Né et élevé dans le chef-lieu, cet homme du quartier du Moufia 2 revendique un parcours forgé par l'engagement associatif. Ancien responsable à la Fédération Léo Lagrange, joueur puis dirigeant de l'AJS Dionysienne, il puise dans cette expérience sportive sa vision politique de proximité. Une approche qu'il oppose désormais frontalement à celle de la maire sortante.
« On a fait une bonne mandature, mais le problème reste entier : il y a un clientélisme qui est toujours d'actualité », tranche-t-il. Cette rupture assumée avec son ancienne alliée traduit, selon lui, les attentes du terrain. « Un contribuable n'a pas de couloir politique. Un maire doit être celui de tous les Dionysiens », martèle celui qui se présente désormais « sans étiquette ».
Au cœur de son programme : un comité citoyen chargé de contrôler la transparence des décisions municipales, notamment pour les recrutements et l'attribution des marchés publics. Stéphane Persée prévoit également des référendums locaux pour les décisions importantes et des comités d'action citoyenne. Cette architecture veut « restaurer la confiance » entre l'administration et les habitants.
La mobilité constitue l'autre pilier de sa stratégie. Le candidat propose la création rapide d'un parking relais de 1 000 places connecté au réseau de transport, en partenariat avec la CINOR. Plus ambitieux encore : transformer le site de l'Espace/Pôle Océan en pôle multimodal intégrant gare routière, commerces et restauration. « Nous ne voulons pas que cette forêt urbaine devienne un Bois de Boulogne bis », justifie-t-il, préférant « un moteur économique pour le centre-ville ». « Dix-huit ans de trous au Pôle Océan, c'est trop », ajoute-t-il.

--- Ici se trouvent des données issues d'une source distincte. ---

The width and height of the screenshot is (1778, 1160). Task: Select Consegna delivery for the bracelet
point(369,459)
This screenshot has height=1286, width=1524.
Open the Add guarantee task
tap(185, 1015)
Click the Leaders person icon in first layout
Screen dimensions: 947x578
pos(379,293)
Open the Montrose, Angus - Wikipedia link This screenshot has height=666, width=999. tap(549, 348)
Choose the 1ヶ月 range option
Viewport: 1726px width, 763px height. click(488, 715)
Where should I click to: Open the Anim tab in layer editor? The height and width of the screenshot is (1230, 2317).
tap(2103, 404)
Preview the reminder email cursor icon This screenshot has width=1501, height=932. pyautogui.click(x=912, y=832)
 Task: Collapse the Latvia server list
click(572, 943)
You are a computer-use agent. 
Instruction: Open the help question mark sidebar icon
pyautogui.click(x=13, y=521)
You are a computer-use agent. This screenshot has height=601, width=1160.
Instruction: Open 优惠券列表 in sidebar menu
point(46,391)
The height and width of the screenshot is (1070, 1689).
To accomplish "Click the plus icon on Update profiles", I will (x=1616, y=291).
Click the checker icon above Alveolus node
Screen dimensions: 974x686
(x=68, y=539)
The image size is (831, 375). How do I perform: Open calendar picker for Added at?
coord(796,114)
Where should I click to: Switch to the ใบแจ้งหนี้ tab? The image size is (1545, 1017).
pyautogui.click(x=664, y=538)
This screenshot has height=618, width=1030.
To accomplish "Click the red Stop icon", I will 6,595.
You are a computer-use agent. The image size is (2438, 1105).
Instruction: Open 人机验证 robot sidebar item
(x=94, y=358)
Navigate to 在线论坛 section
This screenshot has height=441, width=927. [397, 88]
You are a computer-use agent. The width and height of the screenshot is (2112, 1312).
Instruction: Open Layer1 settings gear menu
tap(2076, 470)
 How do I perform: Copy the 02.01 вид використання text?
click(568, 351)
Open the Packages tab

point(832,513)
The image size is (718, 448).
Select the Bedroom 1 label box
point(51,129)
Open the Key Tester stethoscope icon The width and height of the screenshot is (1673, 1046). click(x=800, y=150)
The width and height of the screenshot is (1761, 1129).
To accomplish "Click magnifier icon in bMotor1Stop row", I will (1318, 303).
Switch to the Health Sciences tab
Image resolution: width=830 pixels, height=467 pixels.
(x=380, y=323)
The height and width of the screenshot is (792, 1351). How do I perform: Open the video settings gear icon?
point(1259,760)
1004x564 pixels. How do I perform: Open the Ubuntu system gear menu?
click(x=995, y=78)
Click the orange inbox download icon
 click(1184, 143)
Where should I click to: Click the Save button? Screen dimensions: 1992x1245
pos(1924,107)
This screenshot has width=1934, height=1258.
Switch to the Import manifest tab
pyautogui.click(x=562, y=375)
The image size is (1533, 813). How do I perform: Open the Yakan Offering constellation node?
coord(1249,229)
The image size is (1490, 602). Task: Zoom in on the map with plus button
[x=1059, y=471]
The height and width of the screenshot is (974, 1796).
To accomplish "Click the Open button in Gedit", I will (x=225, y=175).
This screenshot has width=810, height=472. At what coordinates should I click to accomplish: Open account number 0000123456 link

Autre chantier : la modernisation du bâti scolaire. Face à des équipements majoritairement construits dans les années 1970, il propose un « véritable plan Marshall » avec audit technique global et calendrier pluriannuel de rénovation. Le volet social n'est pas oublié : transparence dans l'attribution des logements municipaux, facilitation de l'accès aux aides sociales et CDIsation progressive des contractuels de longue durée. Le scrutin du 15 mars dira si cette stratégie de challenger convainc les Dionysiens.